When biologists use the word "read", they don't literally mean "read" as in exactly the same way as we use the term "read" in human context. They mean the process of translation/transcription. A triplet code of a DNA molecule is transcribed into the triplet code of an mRNA molecule, etc. and ultimately translated into proteins. So the genetic code is the set of rules by which information encoded in genetic material (DNA or mRNA sequences) is translated into proteins (amino acid sequences) by living cells.
 
Last edited:
  • #50
bohm2 said:
When biologists use the word "read", they don't literally mean "read" as in exactly the same way as we use the term "read" in human context. They mean the process of translation/transcription.
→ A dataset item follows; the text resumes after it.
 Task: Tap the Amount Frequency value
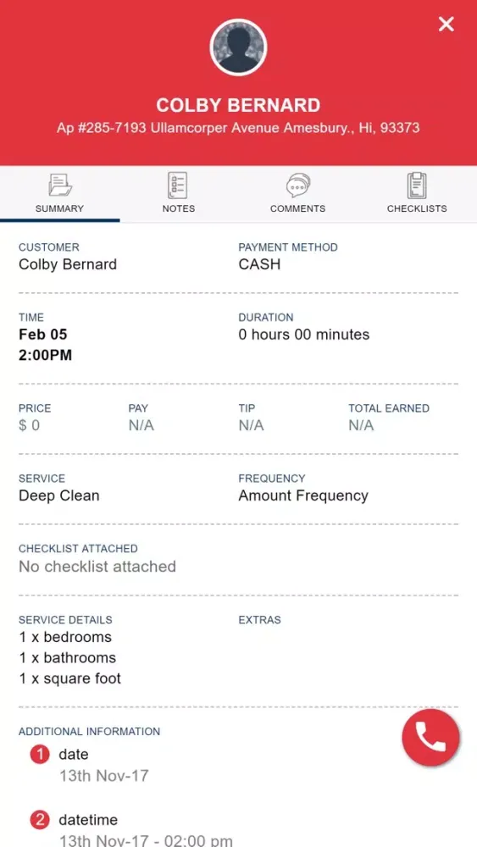[303, 495]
Of course. My point is that the process of translationg/transcription is a very specific thing, it has nothing to do with "reading" any "information" until we say that it does. All those words make no sense until a human brain is involved-- molecules are just dumb molecules, there's absolutely no "information" there, active or otherwise, until our brains get into the act. This is exactly the point they are missing when they argue that molecules are reading and processing active information, which only makes sense when our brains are also in that sentence-- that is just what we do to understand, predict, characterize, and gain knowledge of, whatever is the mindless process that molecules are actually doing (which has nothing to do with information, and demonstrably so).
So the genetic code is the set of rules by which information encoded in genetic material (DNA or mRNA sequences) is translated into proteins (amino acid sequences) by living cells.
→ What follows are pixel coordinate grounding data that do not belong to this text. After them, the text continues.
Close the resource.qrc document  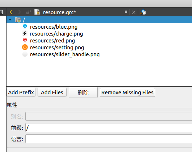[x=133, y=12]
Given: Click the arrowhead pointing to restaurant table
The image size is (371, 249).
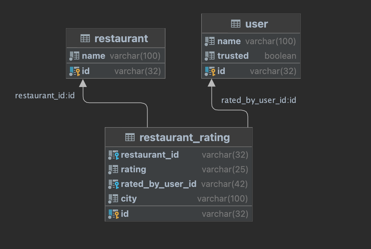Looking at the screenshot, I should click(x=83, y=83).
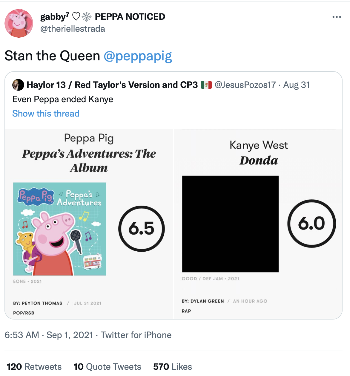Click the Aug 31 quoted tweet date
Image resolution: width=350 pixels, height=376 pixels.
[296, 85]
Yes, look at your own words: "code", "rules", and "information." That's all us, not the molecules. When we see order and purpose, it's what we do. That's how we understand things. That's how we use the concept of "information." We use it to great advantage, of course, and it is convenient to enter into a kind of lazy terminology that imagines the "information" is there with or without us, but of course it isn't, that's all just anthropomorphism, because information is all about how we understand things that have no need of understanding themselves. This isn't some fringe philosophy, everything I'm saying is perfectly demonstable-- just try and define information, or how it operates in the real world, without a mind to say what it is.

To claim that we are not involved, it seems perfectly obvious that anthropomorphisms must be explicitly and completely avoided. Are they? Why would someone use blanket anthropomorphisms in the very same sentence as a claim that human intelligence is not involved? Is there another way to say what they mean without the anthropomorphisms? I say no-- "information" is inherently anthropic, and what is so ironic is how totally anthropomorphic is their very argument that it isn't!